Ensure Your Success in the World of NFS Cache Appliances: Things to consider during your evaluation By Doug Rainbolt On June 28, 2011
Before embarking down the path of evaluating caching appliances for your NFS (network file system) environment, there are some important things to consider. There are several options available and the results that you might see from a given appliance might vary greatly from another installation site deploying the same solution. Let’s focus on the big factors that can shape your evaluation experience and ultimately determine how successful your implementation will be. The process requires some preparatory thought.
First, have a sense for the file set size that you are looking to support and what percentage of this file set size actually comprises the most active data. Your file set might be 7TB but the active data making up the working set might be a fraction of this. The more of the working set that can reside in the cache, the higher your hit rate will be. The hit rate is the percentage of operations that are satisfied by the cache.
Second, know your NFS mix. What percentage of the mix is reads, what percentage is writes, and what percentage is made up of NFS metadata operations? If the percentage of reads is high and the working set isn’t too large, the cache can greatly reduce traffic to the backend NAS (network-attached storage). The same applies to many NFS metadata operations such as GETATTRs and LOOKUPs. If your NFS mix is extremely write heavy, the performance of the cache appliance can vary widely, depending upon how the device handles writes. Let’s address this further by comparing a write-through versus write-back model.
In a write-through model, the appliance may store an incoming write, but not make the newly written data available to subsequent reads until an acknowledgement has been returned from the NAS. The latency associated with passing the write through can be very low, in the lines of switch latencies, but the latency associated with receiving the acknowledgment back is dependent upon the NAS.
The write-through model has the benefit of ensuring data consistency with the backend NAS. If the NFS mix favors reads or NFS metadata operations, this model can deliver very high performance both in throughput and response times. The NAS can be offloaded, not avoided as in a write-back model, and focus on write performance—returning acknowledgements faster.
It is advisable when using the write-through model to have all of the clients that would otherwise be connected to the NAS to instead be connected to the cache appliance. This will produce the best results. If some clients are connected to the cache appliance and some to the NAS directly, those connected directly will obviously place load on the NAS. This added load can negatively impact the performance of the clients connected to the cache appliance because operations that can’t be satisfied by the cache appliance will be dependent on the NAS. The best way to reduce latency for all clients is to connect them to the cache appliance.

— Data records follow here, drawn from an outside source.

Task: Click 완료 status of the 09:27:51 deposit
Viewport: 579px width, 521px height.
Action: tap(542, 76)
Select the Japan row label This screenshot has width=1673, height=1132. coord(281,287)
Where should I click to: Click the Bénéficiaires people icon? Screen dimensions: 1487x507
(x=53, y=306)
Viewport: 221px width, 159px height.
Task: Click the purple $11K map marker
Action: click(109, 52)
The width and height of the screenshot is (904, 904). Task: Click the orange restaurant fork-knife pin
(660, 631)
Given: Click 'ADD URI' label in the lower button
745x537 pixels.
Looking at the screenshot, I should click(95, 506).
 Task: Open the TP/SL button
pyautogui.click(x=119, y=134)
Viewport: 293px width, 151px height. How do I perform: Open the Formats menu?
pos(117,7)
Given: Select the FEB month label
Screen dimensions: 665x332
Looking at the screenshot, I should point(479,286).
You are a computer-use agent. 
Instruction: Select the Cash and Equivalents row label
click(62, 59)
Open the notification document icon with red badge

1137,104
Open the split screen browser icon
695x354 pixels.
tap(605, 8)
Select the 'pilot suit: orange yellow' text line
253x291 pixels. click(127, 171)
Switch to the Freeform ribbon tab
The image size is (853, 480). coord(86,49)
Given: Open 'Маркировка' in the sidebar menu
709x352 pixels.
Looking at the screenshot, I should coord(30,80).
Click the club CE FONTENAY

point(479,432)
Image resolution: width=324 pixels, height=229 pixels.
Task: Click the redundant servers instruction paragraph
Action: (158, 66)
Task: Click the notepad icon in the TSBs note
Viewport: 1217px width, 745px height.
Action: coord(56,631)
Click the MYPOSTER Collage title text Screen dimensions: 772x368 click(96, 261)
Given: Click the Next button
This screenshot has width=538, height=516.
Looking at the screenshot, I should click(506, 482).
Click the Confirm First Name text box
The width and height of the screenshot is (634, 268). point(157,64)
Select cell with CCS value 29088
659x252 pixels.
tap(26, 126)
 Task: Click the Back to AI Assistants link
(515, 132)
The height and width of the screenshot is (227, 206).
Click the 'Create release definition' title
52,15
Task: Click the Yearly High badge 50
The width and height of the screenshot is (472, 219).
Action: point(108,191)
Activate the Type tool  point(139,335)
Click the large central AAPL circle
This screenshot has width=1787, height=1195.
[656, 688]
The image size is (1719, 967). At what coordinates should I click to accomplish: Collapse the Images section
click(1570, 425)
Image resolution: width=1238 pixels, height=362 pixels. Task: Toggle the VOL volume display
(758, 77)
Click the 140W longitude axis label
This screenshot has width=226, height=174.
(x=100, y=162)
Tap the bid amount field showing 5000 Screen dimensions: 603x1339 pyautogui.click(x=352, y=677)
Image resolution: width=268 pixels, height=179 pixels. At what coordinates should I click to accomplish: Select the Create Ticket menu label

Alternatively, in a write-back model, the appliance doesn’t wait for an acknowledgment from the NAS before satisfying subsequent reads. It stores the writes locally and at some predetermined time, passes the writes to the NAS.
If you are thinking of using a write-back model, there are several things you should keep in mind:
- Be comfortable with the appliance holding the write data. The longer the writes are held, the less consistent it will be with data stored on the NAS. The consistency points are wide apart. If your NAS is deploying extensive data protection tools, you need to feel comfortable with the risk that these tools will not have visibility of uncommitted writes stored on the appliance.
- Your write-back model may require several more clustered nodes to deliver the throughput you’re targeting. If you are comfortable with consistency points being far apart, the benefit of this model is being far less dependent upon NAS performance. You should compare the costs associated with the added nodes required to the cache cluster to savings on the back-end.
Third, make sure that the cache appliance selected can deliver the response times required. There are several things that affect response times: First, ensure adequate network bandwidth on the appliance. Second, learn what type of data acceleration is being offered to move data with minimal latency. SSDs and DRAM offer superior latencies over conventional disk drives, but become meaningless if you can’t get data in and out of the caches and across the network expediently. Third, make sure that the appliance has the raw processing horsepower to scale. As more NAS instances are added the cache appliance, does it have the headroom to deliver consistent throughput and low latency?
In summary, there are a number of things to consider when evaluating and choosing a network caching solution. The same product may produce different results and benefits for different companies. It’s important for you to know the pressing objectives of today and how these might evolve over time, especially as data grows. This includes having a sense for what performance is expected based upon your data and I/O mix. You should also have a sense for what you are willing to spend in capital outlay and operating expenses. Factor in power and space utilization factors too. Define your expectations from the NAS when adding a networked cache solution to support it. For example, is the expectation that the cache appliance will always be consistent with the NAS, meaning the NAS always has the most recent writes safeguarded? If yes, the write-through model is probably best. If the answer is no, having a write-back cache could be the way to go. But if this is the case, given the write-back modeled cache appliances on the market today, is the perceived need really for networked cache featuring write-back or is it for tiered storage? This will be a topic of future blog postings.